Our current approach is based on using functions as many of the graph values. So they are defnks that return fns. This let's us split of the computation of a node, into the parts that are constant throughout the search and parts that are dependent on the invocation.

For example, we often want to stop searching after a certain fixed number of generations. So the max-generations->done? fnk takes in a max-generations from the graph and returns a function that takes in the current generation and returns true or false if the index of that generation is past the max-generations. So then if we set our :done? key in our graph to be max-generations->done? we can modify the max-generations key on the parent graph to change this config value.
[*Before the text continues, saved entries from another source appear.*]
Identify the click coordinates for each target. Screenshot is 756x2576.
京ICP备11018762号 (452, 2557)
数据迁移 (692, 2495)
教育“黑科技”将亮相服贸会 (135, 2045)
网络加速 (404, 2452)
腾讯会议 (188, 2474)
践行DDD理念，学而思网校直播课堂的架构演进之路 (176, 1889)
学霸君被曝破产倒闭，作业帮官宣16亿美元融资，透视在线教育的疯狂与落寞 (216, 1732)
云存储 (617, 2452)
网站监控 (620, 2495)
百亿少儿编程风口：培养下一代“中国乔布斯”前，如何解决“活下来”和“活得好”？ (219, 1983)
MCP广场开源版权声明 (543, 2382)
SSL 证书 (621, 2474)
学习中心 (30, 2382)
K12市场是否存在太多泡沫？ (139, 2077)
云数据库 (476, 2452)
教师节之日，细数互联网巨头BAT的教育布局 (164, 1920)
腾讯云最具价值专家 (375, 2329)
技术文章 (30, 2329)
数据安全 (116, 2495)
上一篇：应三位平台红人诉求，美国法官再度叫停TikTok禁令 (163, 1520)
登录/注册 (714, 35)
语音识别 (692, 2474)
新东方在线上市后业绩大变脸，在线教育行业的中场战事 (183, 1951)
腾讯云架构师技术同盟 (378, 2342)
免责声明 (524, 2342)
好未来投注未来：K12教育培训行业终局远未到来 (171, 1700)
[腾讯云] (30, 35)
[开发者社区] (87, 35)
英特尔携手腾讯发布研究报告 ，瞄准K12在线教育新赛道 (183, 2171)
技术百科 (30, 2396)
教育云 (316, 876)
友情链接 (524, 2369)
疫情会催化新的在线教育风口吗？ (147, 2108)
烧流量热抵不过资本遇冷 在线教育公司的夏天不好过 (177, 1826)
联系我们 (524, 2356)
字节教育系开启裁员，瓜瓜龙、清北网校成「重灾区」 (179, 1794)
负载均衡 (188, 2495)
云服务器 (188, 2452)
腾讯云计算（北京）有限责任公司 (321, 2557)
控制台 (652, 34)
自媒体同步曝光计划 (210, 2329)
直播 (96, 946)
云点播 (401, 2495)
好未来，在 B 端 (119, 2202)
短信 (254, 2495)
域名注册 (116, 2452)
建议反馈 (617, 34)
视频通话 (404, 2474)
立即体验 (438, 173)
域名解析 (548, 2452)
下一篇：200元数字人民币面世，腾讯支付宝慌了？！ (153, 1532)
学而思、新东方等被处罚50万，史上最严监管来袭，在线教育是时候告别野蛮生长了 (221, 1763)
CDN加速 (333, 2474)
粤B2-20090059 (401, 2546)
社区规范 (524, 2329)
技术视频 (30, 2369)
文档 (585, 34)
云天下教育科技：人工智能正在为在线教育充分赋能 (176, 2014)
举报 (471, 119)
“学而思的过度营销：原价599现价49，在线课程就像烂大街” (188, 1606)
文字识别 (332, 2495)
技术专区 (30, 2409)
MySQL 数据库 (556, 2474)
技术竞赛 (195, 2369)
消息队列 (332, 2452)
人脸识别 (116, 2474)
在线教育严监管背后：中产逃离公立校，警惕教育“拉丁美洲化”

The core search function then can just be a fnk that takes in a done? key and uses that function to check if we are done.

Examples psuedocode for how thise works graph:

:generations (fnk [done? step initial] (take-until done? (recur step initial))
:done? (fnk [max-generations] (fn [gen] (> max-geneartions (:index gen))
:initial (fnk [->genome population-size]) (repeatedly population-size ->genome))
:step (fnk [select tweak population-size] (fn [generation] (->make-new-generation generation (-> generations select tweak))

Goals

1._Easy to test each individual calculation in isolation

👍 We can test each node easily, we just call it once with the top level config parameters to produce the function then again.

(is (not ((max-generations->done? {:max-generations 10}) (c/complete {:index :1} Generation))))
(is ((max-generations->done? {:max-generations 1}) (c/complete {:index :1} Generation)))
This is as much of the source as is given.